第23話 あ、怪我をしてしまった……
「ええ、そういうことになります。 ですが、琥太郎君は琥太郎君で全然大人しく過ごしていてくれたので、そこのところに関しては、全然助かりましたよ」
豪の方は琥太郎に向かい微笑むのだ。
「そうですか。 本当に今日はありがとうございましたっ!」
そこでしっかりと頭を下げる慧。
そこに豪の方は微笑むと、その場に立ち上がり、
「では、これからの時間は、お二人でのんびりとした時間を過ごして下さいね。 本日は、ありがとうございました」
「いえいえ、こちらの方こそ、今日はありがとうございました! また、明日からもお願いしますね」
そうその場に立ってお辞儀とお礼の言葉を述べる慧。
だが次の瞬間、手をお皿へと引っ掛けてしまったのか、次の瞬間には床にお皿が落ちてしまったようで、部屋内にはお皿特有の甲高い音が広がるのだ。 それと同時に耳を塞いでいる琥太郎。
「あーあ……また、パパやっちゃったんだ」
「あー、スマン……」
慧は琥太郎に向けて頭を下げていた。
きっと本当に慧はいつもこうなのであろう。
「大丈夫ですよ。 そこは、私がやりますから……」
「いえいえ、大丈夫ですよ。 私だって、大人なんですから、これくらい自分で片付けることは出来ますからね」
そう言って慧の方は率先して、床に落ちて割れてしまっているお皿の破片を片付けようとするのだが、やはり本当にいつもやらかしているというだけあるのであろう。 次の瞬間には、
「痛っ!」
という声が聞こえて来たのだから。
「ど、どうしたんですー?」
もう完全にエプロンを取ってしまっていた豪だったのだが、そんな慧の言葉に気付かない訳が無いだろう。

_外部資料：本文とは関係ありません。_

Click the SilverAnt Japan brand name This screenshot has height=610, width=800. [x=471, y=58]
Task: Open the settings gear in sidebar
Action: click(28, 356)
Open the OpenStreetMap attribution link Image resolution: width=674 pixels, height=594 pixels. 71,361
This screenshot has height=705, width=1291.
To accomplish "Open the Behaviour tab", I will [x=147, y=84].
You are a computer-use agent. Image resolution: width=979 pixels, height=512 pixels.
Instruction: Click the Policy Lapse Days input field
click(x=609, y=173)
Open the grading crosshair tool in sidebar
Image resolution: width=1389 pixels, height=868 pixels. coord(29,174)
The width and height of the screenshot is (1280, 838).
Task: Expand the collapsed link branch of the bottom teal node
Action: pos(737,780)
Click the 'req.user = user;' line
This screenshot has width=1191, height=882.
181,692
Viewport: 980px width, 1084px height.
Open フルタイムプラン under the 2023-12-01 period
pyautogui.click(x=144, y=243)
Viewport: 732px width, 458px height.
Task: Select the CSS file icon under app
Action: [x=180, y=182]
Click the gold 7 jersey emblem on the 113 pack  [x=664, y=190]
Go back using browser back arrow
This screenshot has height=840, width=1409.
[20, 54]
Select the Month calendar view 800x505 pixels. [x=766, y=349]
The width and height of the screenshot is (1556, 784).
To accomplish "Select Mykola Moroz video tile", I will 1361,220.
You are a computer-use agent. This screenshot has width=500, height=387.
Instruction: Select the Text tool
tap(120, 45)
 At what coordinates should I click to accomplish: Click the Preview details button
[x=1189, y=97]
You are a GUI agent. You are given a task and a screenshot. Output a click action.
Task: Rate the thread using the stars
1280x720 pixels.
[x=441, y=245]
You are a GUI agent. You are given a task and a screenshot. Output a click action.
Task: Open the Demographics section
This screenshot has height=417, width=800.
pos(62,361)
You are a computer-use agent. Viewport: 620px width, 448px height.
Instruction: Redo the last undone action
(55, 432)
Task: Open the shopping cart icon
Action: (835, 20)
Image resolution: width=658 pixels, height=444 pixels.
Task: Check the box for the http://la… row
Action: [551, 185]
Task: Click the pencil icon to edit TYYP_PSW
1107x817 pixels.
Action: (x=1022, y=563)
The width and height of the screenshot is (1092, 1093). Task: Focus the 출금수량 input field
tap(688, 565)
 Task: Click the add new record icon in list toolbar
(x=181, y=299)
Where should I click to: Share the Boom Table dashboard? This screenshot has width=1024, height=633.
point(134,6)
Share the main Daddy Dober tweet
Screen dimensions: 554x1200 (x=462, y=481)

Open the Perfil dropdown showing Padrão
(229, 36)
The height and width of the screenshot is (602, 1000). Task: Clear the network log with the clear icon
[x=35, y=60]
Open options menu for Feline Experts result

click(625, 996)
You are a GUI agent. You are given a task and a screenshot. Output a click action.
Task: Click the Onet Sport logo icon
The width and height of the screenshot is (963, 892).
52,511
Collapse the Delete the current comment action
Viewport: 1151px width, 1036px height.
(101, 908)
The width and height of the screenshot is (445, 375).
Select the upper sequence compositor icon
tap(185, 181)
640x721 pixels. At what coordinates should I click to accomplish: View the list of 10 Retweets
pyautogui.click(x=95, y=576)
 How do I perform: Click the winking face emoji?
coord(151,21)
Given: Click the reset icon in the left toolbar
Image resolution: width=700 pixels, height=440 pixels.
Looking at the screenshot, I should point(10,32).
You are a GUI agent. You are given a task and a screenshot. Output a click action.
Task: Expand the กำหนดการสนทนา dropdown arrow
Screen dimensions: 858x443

「え? あ、だ、大丈夫ですよ。 ただ単純にお皿の破片で切ってしまっただけですから……それに、こんな事は私からしてみたら、日常茶飯事ですしね」
そう苦笑いしながらも咄嗟に何故だか指を隠してしまっている慧。
「本当にですか?」
そう言って豪の方は慧の方へと近付き顔を覗き込むようにして見るのだ。
そんな顔を近付かせて来て、動揺しない人はいないだろう。 いや慧の方は嘘を吐いているからこそ、瞳を宙へと浮かせてしまい豪と視線を合わせないようにしているのかもしれない。
「立川さん……何か私に隠し事してますよね?」
そう何か確信を付いたような言い方に目を丸くしているのは慧の方だ。
「え? 何か私、してますか?」
何事もなかったかのように平然と答える慧。
だがもう何年もこの家政夫をしてきた豪からすれば、何人もの人間を見て来たのだから分かるという感じなのであろう。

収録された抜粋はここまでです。